▶ [DATA FOR THIS EXERCISE]
◇ ◇ ◇ ◇ ◇ ◇ ◇
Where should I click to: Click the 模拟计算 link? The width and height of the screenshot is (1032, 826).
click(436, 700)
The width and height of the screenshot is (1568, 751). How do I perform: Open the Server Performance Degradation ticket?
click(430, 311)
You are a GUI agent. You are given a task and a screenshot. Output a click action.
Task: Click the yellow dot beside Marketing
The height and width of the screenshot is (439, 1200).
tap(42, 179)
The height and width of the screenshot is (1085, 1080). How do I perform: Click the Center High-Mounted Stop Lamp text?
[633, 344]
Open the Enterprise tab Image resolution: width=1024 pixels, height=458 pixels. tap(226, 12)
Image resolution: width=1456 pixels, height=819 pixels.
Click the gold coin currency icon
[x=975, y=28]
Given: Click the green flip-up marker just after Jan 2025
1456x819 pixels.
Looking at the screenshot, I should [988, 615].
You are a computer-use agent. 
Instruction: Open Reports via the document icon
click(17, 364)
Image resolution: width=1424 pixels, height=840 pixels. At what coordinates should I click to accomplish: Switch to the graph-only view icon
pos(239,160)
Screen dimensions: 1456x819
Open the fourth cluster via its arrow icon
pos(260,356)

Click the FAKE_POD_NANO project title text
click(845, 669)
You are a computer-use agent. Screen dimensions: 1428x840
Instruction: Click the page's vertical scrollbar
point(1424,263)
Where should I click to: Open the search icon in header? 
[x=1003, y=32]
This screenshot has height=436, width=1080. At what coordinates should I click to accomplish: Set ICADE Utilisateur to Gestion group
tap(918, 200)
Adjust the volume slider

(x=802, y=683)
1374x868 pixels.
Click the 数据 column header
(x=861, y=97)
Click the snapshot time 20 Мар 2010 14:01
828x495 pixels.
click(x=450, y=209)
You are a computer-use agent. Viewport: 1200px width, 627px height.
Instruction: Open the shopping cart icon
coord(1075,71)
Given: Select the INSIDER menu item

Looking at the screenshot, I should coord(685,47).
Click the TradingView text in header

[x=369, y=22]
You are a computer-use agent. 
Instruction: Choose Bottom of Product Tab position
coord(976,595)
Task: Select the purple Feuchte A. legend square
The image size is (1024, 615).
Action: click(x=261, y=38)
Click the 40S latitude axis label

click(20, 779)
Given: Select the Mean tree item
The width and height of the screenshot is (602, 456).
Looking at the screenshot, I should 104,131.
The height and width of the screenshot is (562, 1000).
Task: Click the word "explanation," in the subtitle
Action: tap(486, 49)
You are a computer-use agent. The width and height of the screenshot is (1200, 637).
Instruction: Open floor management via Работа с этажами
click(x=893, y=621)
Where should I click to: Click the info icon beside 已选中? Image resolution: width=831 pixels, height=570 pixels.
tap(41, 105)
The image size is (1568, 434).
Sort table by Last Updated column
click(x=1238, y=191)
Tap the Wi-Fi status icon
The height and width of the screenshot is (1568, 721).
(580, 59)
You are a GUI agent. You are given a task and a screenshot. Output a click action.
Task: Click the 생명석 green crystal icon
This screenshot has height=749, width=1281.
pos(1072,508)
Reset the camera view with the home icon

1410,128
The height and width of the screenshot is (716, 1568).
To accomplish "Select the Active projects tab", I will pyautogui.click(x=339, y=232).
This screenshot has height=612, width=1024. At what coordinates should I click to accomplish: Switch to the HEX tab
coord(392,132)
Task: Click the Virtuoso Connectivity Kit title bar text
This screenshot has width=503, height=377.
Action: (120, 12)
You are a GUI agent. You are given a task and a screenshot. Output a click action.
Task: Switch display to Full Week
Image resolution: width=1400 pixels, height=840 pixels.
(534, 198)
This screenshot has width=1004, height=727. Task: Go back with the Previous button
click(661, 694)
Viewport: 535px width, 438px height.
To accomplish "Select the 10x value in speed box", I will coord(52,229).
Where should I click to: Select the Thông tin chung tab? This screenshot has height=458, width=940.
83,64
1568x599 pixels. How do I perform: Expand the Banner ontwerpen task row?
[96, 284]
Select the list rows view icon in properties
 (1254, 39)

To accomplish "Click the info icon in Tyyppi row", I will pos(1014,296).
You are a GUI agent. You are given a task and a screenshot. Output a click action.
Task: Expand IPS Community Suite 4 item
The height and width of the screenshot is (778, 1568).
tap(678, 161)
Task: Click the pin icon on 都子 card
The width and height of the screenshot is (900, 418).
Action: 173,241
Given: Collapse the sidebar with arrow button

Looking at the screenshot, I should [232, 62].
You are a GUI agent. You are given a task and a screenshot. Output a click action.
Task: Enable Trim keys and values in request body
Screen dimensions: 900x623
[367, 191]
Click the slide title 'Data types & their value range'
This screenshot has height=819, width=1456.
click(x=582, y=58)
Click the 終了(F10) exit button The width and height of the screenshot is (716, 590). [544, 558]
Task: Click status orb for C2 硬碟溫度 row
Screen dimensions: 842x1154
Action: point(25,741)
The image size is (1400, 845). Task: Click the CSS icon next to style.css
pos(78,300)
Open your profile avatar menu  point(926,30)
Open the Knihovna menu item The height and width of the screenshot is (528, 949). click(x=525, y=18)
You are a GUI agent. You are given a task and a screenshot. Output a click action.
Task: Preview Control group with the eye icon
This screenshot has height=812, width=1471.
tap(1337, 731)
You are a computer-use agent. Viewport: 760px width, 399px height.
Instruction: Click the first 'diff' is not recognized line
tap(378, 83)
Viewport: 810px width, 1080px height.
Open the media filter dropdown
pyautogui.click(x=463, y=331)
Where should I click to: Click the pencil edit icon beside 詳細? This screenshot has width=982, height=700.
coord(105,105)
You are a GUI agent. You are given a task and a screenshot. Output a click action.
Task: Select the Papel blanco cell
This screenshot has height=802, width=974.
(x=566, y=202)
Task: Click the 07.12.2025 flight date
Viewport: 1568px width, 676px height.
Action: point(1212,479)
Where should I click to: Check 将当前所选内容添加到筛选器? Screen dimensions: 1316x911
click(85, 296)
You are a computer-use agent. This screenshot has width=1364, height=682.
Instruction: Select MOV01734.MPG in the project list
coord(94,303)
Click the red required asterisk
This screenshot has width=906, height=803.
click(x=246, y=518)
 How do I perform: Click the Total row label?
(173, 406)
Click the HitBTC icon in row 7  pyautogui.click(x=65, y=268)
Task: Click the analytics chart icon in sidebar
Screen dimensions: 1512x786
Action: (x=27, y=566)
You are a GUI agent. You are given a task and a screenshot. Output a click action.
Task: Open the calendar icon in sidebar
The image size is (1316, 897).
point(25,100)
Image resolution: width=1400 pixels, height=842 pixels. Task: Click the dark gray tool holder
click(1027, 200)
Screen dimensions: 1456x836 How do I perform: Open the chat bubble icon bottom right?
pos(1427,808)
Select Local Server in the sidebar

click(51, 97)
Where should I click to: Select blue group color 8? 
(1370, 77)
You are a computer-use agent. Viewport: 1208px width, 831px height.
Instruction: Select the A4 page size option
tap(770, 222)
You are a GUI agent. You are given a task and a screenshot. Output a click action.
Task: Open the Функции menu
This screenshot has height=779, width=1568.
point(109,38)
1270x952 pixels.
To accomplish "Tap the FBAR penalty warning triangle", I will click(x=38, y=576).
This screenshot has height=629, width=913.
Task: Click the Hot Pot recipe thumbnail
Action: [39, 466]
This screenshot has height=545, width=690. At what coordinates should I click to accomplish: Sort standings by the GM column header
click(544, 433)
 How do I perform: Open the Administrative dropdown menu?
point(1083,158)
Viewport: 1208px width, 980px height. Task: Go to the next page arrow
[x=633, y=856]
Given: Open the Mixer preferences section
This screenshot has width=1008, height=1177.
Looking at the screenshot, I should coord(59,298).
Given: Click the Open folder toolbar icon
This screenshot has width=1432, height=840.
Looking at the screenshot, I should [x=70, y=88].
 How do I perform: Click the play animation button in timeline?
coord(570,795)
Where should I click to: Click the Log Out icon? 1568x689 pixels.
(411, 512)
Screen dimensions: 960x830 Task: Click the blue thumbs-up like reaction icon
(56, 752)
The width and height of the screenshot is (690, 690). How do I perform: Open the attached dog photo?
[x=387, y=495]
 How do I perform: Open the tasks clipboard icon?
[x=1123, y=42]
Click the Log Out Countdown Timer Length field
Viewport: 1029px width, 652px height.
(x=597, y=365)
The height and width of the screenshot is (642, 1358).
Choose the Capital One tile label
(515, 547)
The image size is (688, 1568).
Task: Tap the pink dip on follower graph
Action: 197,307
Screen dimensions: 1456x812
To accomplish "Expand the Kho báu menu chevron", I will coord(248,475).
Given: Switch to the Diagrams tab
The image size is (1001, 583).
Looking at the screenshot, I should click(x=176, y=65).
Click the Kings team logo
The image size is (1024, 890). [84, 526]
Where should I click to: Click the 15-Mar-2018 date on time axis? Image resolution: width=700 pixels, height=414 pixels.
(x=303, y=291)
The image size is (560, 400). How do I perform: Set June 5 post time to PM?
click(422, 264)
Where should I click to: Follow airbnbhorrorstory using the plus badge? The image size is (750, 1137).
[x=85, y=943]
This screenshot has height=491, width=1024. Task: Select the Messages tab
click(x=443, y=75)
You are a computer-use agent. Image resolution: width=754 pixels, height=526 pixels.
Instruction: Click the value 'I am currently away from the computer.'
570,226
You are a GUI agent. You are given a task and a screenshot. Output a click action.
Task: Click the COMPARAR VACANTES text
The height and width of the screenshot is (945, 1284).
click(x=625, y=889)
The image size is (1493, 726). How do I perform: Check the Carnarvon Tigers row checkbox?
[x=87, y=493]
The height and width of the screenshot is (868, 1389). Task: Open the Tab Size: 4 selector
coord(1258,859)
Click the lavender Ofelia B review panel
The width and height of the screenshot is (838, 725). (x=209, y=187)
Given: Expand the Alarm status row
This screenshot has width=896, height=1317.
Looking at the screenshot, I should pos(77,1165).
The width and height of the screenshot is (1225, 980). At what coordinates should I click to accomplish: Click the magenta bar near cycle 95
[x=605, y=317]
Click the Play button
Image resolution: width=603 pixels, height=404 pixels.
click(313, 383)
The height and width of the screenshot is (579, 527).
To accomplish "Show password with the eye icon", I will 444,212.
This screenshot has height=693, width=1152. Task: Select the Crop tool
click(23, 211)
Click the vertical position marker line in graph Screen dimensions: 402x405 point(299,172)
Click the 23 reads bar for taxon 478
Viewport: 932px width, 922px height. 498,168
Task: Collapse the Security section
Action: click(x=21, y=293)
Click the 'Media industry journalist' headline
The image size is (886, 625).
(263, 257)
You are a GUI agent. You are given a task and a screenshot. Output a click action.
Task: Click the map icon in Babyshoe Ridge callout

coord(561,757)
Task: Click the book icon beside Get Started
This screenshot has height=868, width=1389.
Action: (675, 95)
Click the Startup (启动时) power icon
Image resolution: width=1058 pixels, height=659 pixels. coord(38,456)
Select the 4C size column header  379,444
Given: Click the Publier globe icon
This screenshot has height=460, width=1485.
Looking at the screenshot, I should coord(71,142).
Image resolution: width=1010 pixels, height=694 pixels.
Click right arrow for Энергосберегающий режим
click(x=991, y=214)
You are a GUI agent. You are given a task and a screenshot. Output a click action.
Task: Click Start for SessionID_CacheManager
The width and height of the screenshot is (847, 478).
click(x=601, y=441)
◇ ◇ ◇ ◇ ◇ ◇ ◇
▶ [SET TASK] Convert everything from the start of the material down to the line containing "click(430, 311)" into a numbered list, leaving out any blank lines.

▶ [PROBLEM SOLUTION]
1. Where should I click to: Click the 模拟计算 link? The width and height of the screenshot is (1032, 826).
2. click(436, 700)
3. The width and height of the screenshot is (1568, 751). How do I perform: Open the Server Performance Degradation ticket?
4. click(430, 311)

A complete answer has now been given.